Training Plateau: How Would AI Explain It?
A quick log from recent pull-up and push-up training
Event: I’ve hit a clear plateau on pull-ups, and I’m curious about the underlying mechanism
Keywords: training, body mechanics, pull-ups, push-ups
I’m not an athlete. I’m 36. I’m writing this down because I want the next six months to be guided by a more scientific understanding (and practice), rather than brute forcing.
Recently, I’ve been stuck at 6 pull-ups. This number has held for a long time. What’s most striking isn’t just fatigue at rep 6. Sometimes I’m standing under the bar, I grab it, and in that instant I feel a strong pull of retreat—like there’s no power to initiate the first rep. It feels like my body isn’t ready.
When I reach my “limit,” the experience looks like this: my arms start to hurt; my shoulders and chest can’t support another rep. My body pushes back hard, as if it’s telling my brain, “No.
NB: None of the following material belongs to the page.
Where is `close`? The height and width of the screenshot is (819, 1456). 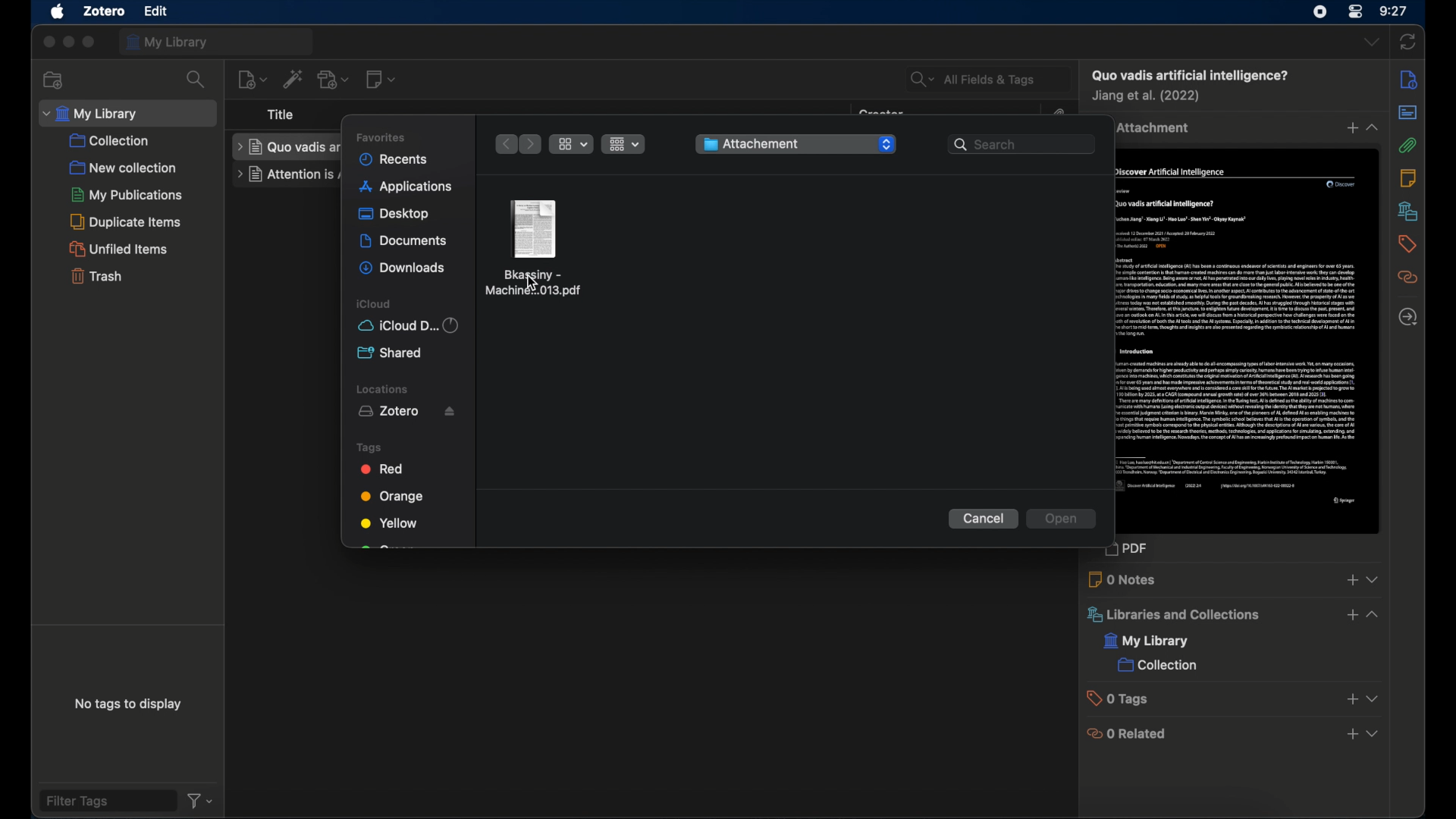 close is located at coordinates (46, 42).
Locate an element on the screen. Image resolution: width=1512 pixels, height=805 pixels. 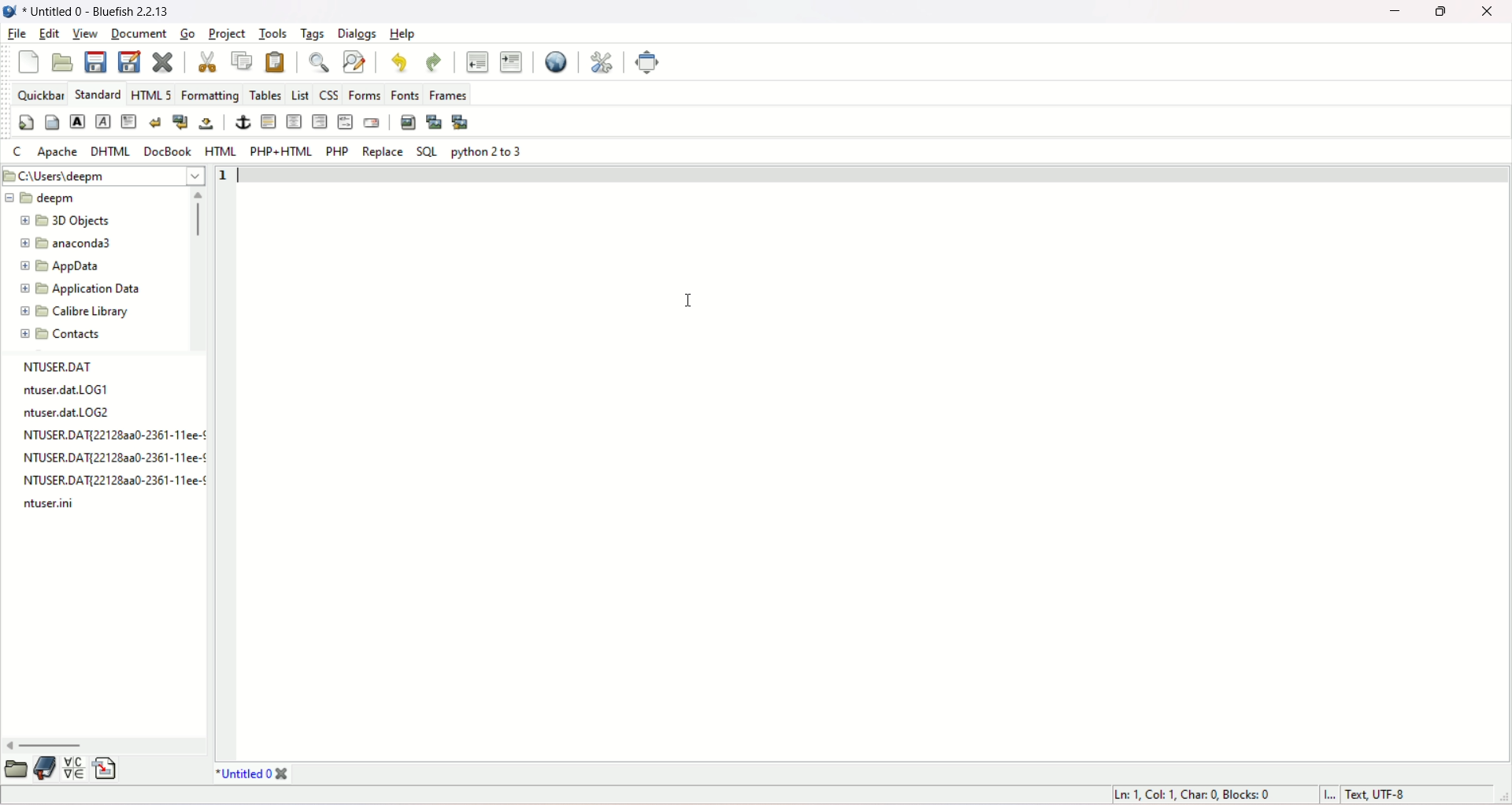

Absolutely not.” And yet subjectively I still feel like I have more in the tank—like my potential is higher than this.
I also notice a similar pattern with push-ups. I usually count while doing them: a set is often 30 reps. After a 5-minute rest, I can often do another 30. But 30 still feels like my ceiling. The set tends to go like this: the first few reps feel challenging and less stable on the way down; after the first ~5 reps, it becomes smoother up to the 20s; then it turns difficult, and I grind my way to 30.
What’s interesting is that I can almost always reach 30, but going beyond it feels like a sudden drop in willpower. Is that truly muscular failure? Not really. If I stop for even 20 seconds, I can often continue. What is happening here? My guess is that it’s a tug-of-war between prefrontal control, threat detection, central fatigue, and body feedback.
AI helped me
I shared the details above with AI and iterated through many rounds of discussion. It helped me understand the neuroscience behind this experience. The mechanism-level explanation is complex, so I kept it as a separate article: What’s happening in your body when training stalls.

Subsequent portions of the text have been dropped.